-- Given records follows --
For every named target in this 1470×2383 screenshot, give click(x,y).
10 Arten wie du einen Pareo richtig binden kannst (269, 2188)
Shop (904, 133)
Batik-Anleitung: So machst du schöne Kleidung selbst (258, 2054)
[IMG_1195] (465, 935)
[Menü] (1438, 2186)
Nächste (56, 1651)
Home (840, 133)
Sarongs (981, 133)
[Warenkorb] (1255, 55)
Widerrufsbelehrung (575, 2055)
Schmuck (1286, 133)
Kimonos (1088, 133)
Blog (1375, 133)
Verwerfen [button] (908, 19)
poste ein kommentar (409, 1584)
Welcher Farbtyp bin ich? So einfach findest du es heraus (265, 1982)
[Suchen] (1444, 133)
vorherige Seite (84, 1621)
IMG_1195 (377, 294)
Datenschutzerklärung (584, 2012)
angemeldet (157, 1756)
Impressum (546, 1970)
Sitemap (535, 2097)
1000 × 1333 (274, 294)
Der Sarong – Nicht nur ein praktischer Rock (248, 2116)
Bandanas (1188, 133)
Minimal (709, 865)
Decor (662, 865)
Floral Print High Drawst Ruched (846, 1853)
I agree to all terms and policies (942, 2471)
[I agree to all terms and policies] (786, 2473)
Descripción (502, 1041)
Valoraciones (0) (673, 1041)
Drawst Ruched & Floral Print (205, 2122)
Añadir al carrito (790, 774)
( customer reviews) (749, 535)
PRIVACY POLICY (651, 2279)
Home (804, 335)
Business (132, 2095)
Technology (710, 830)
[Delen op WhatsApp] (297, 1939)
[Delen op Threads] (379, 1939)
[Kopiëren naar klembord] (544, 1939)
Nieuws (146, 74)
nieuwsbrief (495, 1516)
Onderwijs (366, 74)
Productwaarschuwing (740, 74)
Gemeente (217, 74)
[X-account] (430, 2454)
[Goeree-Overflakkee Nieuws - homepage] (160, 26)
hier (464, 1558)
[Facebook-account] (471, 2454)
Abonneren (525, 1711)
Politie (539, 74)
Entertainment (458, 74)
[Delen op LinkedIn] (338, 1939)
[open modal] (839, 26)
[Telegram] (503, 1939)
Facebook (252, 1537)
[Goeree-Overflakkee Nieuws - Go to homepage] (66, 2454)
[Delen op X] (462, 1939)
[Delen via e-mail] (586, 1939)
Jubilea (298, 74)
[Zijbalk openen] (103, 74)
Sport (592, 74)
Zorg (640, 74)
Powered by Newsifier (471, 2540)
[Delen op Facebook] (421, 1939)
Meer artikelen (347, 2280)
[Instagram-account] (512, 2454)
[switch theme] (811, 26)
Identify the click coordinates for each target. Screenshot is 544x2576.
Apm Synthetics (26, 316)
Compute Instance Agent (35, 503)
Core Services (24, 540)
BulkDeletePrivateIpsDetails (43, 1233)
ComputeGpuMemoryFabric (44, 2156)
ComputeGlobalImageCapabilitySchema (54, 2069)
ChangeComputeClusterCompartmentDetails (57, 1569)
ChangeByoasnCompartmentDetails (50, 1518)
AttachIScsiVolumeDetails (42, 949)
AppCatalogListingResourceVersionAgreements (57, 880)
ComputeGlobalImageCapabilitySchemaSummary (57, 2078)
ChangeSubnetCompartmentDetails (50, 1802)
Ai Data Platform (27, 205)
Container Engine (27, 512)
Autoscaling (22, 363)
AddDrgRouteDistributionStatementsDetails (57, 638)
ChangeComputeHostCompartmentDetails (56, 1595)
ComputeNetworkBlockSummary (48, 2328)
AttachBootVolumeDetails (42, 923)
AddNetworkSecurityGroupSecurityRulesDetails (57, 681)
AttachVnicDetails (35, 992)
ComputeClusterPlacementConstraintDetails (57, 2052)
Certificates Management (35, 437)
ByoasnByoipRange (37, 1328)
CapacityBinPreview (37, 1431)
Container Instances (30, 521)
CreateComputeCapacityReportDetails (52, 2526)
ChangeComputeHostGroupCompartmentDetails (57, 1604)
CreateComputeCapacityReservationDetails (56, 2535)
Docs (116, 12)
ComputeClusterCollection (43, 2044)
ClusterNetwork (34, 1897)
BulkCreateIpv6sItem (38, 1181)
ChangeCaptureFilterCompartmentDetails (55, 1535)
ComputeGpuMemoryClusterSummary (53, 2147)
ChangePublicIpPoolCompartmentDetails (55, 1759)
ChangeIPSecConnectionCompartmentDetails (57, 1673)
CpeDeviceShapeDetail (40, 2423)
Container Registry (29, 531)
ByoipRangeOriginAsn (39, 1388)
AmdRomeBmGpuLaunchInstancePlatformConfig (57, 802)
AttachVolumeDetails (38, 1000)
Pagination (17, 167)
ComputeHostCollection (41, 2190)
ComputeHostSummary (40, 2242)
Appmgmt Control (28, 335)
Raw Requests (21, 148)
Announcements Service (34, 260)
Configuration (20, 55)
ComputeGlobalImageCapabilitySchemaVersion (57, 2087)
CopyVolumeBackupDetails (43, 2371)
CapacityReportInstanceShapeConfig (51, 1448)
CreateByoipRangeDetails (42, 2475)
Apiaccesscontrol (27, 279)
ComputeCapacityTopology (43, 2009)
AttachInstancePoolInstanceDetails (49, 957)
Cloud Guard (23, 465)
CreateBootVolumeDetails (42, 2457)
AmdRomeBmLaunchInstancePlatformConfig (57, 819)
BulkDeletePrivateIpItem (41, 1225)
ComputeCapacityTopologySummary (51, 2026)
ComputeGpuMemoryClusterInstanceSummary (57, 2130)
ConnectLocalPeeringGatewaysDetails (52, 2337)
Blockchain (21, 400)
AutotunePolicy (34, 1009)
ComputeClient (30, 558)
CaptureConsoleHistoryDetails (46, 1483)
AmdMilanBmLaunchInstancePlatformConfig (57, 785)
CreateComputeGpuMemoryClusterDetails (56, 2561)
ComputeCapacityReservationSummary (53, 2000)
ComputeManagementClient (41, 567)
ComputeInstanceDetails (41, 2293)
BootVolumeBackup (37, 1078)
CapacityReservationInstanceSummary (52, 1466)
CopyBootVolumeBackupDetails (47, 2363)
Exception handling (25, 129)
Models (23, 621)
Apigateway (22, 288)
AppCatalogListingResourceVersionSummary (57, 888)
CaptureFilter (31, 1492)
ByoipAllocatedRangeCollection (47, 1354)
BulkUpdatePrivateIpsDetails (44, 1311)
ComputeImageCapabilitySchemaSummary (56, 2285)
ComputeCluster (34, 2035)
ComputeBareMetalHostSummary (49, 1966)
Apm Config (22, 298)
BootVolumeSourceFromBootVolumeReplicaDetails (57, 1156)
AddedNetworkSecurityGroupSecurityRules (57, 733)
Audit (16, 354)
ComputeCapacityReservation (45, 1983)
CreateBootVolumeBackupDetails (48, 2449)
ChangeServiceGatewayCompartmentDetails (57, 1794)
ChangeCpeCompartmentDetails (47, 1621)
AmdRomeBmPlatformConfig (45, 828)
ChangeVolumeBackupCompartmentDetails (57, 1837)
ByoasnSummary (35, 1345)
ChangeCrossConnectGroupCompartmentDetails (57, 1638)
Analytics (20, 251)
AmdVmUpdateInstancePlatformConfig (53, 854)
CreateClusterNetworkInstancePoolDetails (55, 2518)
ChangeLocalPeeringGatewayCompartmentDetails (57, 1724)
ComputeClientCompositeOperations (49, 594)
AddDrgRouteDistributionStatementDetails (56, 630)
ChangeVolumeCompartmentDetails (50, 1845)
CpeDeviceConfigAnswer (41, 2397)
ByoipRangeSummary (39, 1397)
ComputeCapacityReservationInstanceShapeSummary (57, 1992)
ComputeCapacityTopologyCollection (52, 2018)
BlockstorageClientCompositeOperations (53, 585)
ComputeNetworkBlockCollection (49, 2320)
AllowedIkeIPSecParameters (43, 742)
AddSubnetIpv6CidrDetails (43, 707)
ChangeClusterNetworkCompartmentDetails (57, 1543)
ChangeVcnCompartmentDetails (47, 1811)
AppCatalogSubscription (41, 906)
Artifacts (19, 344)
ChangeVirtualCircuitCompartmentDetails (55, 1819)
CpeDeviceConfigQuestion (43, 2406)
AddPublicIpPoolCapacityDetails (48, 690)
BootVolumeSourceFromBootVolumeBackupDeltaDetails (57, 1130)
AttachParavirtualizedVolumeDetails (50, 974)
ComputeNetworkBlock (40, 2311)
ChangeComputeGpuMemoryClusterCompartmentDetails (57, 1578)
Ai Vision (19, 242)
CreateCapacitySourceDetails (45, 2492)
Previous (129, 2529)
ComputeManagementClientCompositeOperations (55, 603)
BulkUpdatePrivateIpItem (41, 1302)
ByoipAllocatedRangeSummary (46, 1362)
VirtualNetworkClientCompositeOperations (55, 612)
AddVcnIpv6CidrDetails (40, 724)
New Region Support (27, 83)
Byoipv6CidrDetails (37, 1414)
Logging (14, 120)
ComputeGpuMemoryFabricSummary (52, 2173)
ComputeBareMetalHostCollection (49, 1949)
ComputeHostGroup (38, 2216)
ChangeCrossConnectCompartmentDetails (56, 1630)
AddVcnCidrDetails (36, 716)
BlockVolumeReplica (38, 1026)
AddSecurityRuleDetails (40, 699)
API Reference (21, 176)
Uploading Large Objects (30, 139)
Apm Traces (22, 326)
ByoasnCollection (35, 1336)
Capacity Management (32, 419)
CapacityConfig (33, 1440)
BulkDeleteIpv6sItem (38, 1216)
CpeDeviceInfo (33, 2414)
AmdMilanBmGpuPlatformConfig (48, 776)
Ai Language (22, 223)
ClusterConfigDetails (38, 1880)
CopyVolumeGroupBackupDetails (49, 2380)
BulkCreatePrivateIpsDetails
-- Given records concluded --
**What the task requires**
Output the lines from the one holding "CreateClusterNetworkInstancePoolDetails (55, 2518)" to the last line of the material, inclusive, exactly as they appear. Add no others.

**Answer to this problem**
CreateClusterNetworkInstancePoolDetails (55, 2518)
ChangeLocalPeeringGatewayCompartmentDetails (57, 1724)
ComputeClientCompositeOperations (49, 594)
AddDrgRouteDistributionStatementDetails (56, 630)
ChangeVolumeCompartmentDetails (50, 1845)
CpeDeviceConfigAnswer (41, 2397)
ByoipRangeSummary (39, 1397)
ComputeCapacityReservationInstanceShapeSummary (57, 1992)
ComputeCapacityTopologyCollection (52, 2018)
BlockstorageClientCompositeOperations (53, 585)
ComputeNetworkBlockCollection (49, 2320)
AllowedIkeIPSecParameters (43, 742)
AddSubnetIpv6CidrDetails (43, 707)
ChangeClusterNetworkCompartmentDetails (57, 1543)
ChangeVcnCompartmentDetails (47, 1811)
AppCatalogSubscription (41, 906)
Artifacts (19, 344)
ChangeVirtualCircuitCompartmentDetails (55, 1819)
CpeDeviceConfigQuestion (43, 2406)
AddPublicIpPoolCapacityDetails (48, 690)
BootVolumeSourceFromBootVolumeBackupDeltaDetails (57, 1130)
AttachParavirtualizedVolumeDetails (50, 974)
ComputeNetworkBlock (40, 2311)
ChangeComputeGpuMemoryClusterCompartmentDetails (57, 1578)
Ai Vision (19, 242)
CreateCapacitySourceDetails (45, 2492)
Previous (129, 2529)
ComputeManagementClientCompositeOperations (55, 603)
BulkUpdatePrivateIpItem (41, 1302)
ByoipAllocatedRangeSummary (46, 1362)
VirtualNetworkClientCompositeOperations (55, 612)
AddVcnIpv6CidrDetails (40, 724)
New Region Support (27, 83)
Byoipv6CidrDetails (37, 1414)
Logging (14, 120)
ComputeGpuMemoryFabricSummary (52, 2173)
ComputeBareMetalHostCollection (49, 1949)
ComputeHostGroup (38, 2216)
ChangeCrossConnectCompartmentDetails (56, 1630)
AddVcnCidrDetails (36, 716)
BlockVolumeReplica (38, 1026)
AddSecurityRuleDetails (40, 699)
API Reference (21, 176)
Uploading Large Objects (30, 139)
Apm Traces (22, 326)
ByoasnCollection (35, 1336)
Capacity Management (32, 419)
CapacityConfig (33, 1440)
BulkDeleteIpv6sItem (38, 1216)
CpeDeviceInfo (33, 2414)
AmdMilanBmGpuPlatformConfig (48, 776)
Ai Language (22, 223)
ClusterConfigDetails (38, 1880)
CopyVolumeGroupBackupDetails (49, 2380)
BulkCreatePrivateIpsDetails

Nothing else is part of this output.